■ **Exercise requirements**:
1. Answer these questions using the letters to the editor below.
(a) Which two U.S. senators does the first letter thank?
(b) What area did the windswept fire roar through?
(c) For how long has the writer of the letter on pot stores had a medical marijuana license?
2. Quote the letters to the editor below word for word, giving everything from "Once again, thank" down to "sisterhood) of firefighters.".

■ **Document extract**:
──────────

Letter: Thank for supporting free trade

June 26, 2015 — 

I would like to thank our two U.S. senators, Cory Gardner and Michael Bennet, for voting in favor of Trade Promotion Authority and supporting free trade which benefits American farmers, businesses and consumers.

TPA simply allows for the negotiation of a trade deal that is not then subject to whatever special interest add-ons that lobby groups want to attach to it. It still requires that Congress do its job, review the negotiated deal, and then either pass or reject it based on its merits.

Trade is critical to the economy of the United States and of Colorado. Opening up markets around the world will help our local farmers and ranchers, manufacturers and may even provide new life for our local natural gas industry.

Once again, thank you to Sens. Gardner and Bennet for supporting Colorado jobs and economic growth.

Letter: Support firefighters

June 26, 2015 — 

Not long ago a windswept fire roared through the Catherine Store area. Thanks to the firefighters from Carbondale and surrounding communities and counties, not only was my house saved as well as the houses in Lions Ridge subdivision and who knows how many houses or lives up in the Missouri Heights area would have been lost if not for the valiant efforts of the brotherhood (and sisterhood) of firefighters.

While it is entirely reasonable for taxpayers to expect good fiscal management and transparency of such, it is even more reasonable to provide the firefighters with the equipment and training they need to protect our lives and properties as well as their lives in doing so.

The recent fire district survey that was mailed out as well as other efforts to communicate to the community is commendable. The next time this valiant group asks us taxpayers for some money, I hope more people reach for their wallets on their bottoms for the team that protects our bottoms.

Letter: 'My voice counts' on pot stores

June 26, 2015 — 

As an “adult inhabitant” of downtown Glenwood Springs, I would like to comment on the recent editorial in the PI about the moratorium and the subsequent ruling in favor of slowing down the proliferation of marijuana dispensaries.

First of all, I have had a medical marijuana license for seven years to help me successfully deal with the symptoms of Parkinson’s disease. There is no doubt in my mind that marijuana works and I voted in favor of Amendment 64 to legalize it for recreational use. I also live in downtown Glenwood Springs, in close proximity to one of the recreational outlets at the corner of 11th and Grand Avenue. They are good neighbors and honestly work to lessen the impact of a popular retail business that operates in a quiet, family neighborhood environment.

──────────

■ **Dataset extract**:
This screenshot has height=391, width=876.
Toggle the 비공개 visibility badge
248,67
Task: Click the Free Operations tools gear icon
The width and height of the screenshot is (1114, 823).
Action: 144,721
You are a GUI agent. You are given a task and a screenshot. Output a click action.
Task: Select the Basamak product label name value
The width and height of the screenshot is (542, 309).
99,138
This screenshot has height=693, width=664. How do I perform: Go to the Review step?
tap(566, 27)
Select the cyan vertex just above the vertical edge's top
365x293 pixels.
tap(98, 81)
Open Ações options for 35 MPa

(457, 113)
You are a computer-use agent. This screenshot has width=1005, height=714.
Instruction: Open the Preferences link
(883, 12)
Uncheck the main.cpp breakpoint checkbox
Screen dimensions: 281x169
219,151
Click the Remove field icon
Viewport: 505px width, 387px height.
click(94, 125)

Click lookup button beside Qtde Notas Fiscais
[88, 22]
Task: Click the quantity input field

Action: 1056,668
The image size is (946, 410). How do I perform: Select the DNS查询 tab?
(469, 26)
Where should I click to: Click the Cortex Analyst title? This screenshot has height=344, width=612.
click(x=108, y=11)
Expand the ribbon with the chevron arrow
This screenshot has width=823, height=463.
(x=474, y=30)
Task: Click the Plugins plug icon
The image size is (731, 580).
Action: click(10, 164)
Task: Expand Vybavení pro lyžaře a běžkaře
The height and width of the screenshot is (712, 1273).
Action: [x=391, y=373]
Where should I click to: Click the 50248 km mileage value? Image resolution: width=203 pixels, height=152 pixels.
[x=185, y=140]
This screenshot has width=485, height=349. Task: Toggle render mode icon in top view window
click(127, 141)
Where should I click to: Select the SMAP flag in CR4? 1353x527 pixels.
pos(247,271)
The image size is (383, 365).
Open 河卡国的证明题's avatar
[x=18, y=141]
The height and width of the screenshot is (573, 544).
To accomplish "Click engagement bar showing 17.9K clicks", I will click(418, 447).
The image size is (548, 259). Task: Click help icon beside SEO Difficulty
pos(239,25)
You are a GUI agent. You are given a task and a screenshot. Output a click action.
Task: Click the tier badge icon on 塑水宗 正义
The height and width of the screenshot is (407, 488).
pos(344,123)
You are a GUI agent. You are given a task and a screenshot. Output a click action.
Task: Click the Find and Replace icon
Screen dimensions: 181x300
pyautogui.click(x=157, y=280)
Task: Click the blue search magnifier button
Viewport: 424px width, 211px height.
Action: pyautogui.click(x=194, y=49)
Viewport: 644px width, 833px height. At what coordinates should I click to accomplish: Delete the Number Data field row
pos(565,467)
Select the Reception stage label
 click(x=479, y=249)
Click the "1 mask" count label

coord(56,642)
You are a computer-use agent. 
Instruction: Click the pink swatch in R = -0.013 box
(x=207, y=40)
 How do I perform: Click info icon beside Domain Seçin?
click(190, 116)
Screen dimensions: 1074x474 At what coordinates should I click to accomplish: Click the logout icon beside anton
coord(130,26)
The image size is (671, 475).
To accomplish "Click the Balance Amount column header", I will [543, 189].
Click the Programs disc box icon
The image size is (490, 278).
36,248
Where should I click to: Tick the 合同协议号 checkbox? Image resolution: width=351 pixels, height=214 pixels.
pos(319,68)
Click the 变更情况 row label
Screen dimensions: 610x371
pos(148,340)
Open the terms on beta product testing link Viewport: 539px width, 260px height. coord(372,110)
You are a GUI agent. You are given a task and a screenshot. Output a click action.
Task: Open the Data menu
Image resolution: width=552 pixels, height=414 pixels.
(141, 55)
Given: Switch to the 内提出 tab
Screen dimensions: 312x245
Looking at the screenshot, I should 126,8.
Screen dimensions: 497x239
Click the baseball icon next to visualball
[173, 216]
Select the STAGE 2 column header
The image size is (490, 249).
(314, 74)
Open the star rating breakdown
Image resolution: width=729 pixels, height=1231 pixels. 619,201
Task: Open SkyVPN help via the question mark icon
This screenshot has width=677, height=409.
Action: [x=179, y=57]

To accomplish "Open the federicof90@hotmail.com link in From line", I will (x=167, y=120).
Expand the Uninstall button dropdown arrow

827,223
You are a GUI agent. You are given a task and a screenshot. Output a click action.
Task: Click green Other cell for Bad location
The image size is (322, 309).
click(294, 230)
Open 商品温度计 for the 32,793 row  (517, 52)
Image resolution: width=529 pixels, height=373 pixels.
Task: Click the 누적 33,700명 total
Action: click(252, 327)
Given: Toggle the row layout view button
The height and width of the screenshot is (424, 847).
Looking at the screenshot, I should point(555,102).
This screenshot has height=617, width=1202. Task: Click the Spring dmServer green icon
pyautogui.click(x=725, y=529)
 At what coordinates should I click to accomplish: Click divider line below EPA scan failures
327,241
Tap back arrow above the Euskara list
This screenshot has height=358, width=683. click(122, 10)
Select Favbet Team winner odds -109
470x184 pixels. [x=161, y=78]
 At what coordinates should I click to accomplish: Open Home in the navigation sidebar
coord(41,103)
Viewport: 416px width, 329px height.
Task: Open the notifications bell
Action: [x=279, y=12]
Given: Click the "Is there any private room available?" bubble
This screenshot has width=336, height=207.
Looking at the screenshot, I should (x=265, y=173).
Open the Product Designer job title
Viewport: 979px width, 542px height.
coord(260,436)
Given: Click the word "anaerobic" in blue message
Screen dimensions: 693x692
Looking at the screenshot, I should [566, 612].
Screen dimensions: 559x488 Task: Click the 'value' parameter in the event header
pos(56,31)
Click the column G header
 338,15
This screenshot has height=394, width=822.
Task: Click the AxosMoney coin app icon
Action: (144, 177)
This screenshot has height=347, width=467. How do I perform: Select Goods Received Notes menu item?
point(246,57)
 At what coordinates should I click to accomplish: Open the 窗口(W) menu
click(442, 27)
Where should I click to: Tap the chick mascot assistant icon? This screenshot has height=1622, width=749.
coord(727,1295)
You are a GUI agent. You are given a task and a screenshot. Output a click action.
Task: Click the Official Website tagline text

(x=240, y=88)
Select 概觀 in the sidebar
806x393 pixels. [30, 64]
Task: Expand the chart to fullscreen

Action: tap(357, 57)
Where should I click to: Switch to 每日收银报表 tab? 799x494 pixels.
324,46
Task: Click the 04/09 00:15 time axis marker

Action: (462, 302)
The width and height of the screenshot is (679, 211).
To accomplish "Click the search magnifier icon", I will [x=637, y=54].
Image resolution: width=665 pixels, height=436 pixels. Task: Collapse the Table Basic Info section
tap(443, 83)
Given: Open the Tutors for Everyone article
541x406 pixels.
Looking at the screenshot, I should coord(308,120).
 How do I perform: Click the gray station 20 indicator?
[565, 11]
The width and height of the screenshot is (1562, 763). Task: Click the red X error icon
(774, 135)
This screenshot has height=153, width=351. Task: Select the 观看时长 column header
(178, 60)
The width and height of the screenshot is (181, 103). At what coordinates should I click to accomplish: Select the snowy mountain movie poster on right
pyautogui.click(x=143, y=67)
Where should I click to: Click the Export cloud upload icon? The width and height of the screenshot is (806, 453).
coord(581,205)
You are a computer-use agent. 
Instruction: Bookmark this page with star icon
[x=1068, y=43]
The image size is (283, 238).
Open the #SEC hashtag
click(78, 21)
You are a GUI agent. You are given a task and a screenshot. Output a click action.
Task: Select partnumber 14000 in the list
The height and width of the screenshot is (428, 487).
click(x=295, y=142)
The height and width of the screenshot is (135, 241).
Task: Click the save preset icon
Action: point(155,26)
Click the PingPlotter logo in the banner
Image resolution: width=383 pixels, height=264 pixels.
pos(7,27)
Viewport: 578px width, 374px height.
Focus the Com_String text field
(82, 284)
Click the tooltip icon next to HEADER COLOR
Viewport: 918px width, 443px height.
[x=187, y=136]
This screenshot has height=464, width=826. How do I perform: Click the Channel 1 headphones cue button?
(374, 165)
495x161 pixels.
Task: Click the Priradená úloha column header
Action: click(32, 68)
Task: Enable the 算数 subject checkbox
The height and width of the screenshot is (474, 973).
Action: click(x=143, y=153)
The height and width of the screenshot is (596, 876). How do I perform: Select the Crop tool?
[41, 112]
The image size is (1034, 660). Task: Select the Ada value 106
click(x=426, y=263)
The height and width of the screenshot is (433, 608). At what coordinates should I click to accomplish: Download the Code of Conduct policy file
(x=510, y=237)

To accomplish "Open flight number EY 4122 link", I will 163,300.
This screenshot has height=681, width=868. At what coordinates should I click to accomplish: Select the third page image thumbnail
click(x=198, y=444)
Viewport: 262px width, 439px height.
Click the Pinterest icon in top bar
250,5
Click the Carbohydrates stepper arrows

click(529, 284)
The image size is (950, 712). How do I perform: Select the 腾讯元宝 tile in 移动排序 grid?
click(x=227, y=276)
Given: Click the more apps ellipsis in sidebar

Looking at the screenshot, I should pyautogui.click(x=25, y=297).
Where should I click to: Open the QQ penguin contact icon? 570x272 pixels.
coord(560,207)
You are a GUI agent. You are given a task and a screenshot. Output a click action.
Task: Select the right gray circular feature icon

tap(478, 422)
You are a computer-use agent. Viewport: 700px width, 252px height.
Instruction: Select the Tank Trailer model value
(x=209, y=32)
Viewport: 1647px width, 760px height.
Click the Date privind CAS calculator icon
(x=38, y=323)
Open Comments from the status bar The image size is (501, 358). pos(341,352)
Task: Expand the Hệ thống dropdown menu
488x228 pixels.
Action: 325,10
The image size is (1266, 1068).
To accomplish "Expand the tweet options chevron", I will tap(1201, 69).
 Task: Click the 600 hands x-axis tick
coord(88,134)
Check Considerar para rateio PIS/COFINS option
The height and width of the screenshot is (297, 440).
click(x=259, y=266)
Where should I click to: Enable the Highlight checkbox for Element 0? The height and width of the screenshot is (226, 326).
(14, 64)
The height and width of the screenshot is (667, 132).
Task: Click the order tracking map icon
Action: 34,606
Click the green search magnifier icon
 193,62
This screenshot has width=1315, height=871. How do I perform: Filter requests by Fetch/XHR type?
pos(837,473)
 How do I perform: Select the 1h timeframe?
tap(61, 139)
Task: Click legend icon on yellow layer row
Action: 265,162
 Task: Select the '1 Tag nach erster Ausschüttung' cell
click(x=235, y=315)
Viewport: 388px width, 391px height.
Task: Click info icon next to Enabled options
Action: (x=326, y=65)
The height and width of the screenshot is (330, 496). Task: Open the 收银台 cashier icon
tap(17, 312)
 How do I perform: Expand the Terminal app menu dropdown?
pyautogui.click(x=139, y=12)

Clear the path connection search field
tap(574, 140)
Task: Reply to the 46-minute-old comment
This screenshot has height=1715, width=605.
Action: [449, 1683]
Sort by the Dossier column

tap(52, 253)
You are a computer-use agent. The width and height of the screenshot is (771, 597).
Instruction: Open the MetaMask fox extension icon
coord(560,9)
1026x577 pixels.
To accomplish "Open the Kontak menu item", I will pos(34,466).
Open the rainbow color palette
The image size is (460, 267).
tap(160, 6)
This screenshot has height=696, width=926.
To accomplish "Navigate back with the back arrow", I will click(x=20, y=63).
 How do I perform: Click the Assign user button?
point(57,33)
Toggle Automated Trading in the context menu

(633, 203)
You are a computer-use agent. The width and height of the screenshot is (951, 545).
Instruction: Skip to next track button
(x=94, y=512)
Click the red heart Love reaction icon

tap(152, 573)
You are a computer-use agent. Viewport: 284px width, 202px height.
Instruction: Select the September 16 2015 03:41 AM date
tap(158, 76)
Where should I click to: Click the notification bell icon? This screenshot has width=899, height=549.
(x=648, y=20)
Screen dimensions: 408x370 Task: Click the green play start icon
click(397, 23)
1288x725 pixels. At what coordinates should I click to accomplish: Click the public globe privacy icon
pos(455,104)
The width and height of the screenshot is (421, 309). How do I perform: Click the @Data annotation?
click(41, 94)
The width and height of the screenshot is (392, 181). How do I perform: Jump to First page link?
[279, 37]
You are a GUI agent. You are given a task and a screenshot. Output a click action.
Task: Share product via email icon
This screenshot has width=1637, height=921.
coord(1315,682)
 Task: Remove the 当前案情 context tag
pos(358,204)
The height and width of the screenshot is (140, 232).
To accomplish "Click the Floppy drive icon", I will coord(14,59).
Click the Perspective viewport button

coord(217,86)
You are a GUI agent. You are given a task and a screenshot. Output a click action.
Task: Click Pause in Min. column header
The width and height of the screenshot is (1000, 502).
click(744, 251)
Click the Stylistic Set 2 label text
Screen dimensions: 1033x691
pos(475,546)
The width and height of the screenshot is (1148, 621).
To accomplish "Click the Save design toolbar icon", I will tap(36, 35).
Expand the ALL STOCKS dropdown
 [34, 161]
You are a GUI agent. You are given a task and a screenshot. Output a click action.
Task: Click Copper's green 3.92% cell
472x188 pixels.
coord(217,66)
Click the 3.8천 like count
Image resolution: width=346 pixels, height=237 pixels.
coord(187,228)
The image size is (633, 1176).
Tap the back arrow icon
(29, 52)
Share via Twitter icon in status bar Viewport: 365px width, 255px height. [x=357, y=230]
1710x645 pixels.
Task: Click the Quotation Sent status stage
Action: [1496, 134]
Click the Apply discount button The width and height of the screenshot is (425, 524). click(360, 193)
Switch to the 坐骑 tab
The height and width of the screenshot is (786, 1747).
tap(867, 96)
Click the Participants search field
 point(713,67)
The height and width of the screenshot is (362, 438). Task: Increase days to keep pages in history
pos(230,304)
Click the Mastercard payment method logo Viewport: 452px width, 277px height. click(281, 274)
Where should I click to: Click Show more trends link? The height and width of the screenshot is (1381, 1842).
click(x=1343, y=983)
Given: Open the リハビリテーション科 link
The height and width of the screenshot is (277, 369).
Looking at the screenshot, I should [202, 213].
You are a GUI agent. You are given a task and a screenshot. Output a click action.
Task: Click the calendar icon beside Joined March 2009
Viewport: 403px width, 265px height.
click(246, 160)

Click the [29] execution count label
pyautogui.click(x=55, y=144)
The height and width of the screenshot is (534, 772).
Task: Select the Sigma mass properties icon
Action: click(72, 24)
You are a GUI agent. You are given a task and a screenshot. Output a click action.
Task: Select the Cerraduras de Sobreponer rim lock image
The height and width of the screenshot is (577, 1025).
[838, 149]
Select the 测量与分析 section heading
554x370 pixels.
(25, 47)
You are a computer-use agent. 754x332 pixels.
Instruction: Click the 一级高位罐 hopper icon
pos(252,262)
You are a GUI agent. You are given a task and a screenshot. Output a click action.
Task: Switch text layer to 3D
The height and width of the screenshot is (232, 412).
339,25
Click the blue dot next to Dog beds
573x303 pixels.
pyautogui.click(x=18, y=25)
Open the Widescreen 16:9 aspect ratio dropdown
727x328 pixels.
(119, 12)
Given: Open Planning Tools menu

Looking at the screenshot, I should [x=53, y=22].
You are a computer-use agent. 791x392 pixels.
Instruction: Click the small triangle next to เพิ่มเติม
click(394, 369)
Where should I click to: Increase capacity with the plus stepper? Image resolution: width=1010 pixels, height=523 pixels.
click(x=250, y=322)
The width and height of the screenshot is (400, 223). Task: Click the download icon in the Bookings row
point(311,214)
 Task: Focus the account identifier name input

──────────

■ **Solutions for each task**:
1.
(a) Cory Gardner and Michael Bennet
(b) The Catherine Store area
(c) Seven years

2.
Once again, thank you to Sens. Gardner and Bennet for supporting Colorado jobs and economic growth.

Letter: Support firefighters

June 26, 2015 — 

Not long ago a windswept fire roared through the Catherine Store area. Thanks to the firefighters from Carbondale and surrounding communities and counties, not only was my house saved as well as the houses in Lions Ridge subdivision and who knows how many houses or lives up in the Missouri Heights area would have been lost if not for the valiant efforts of the brotherhood (and sisterhood) of firefighters.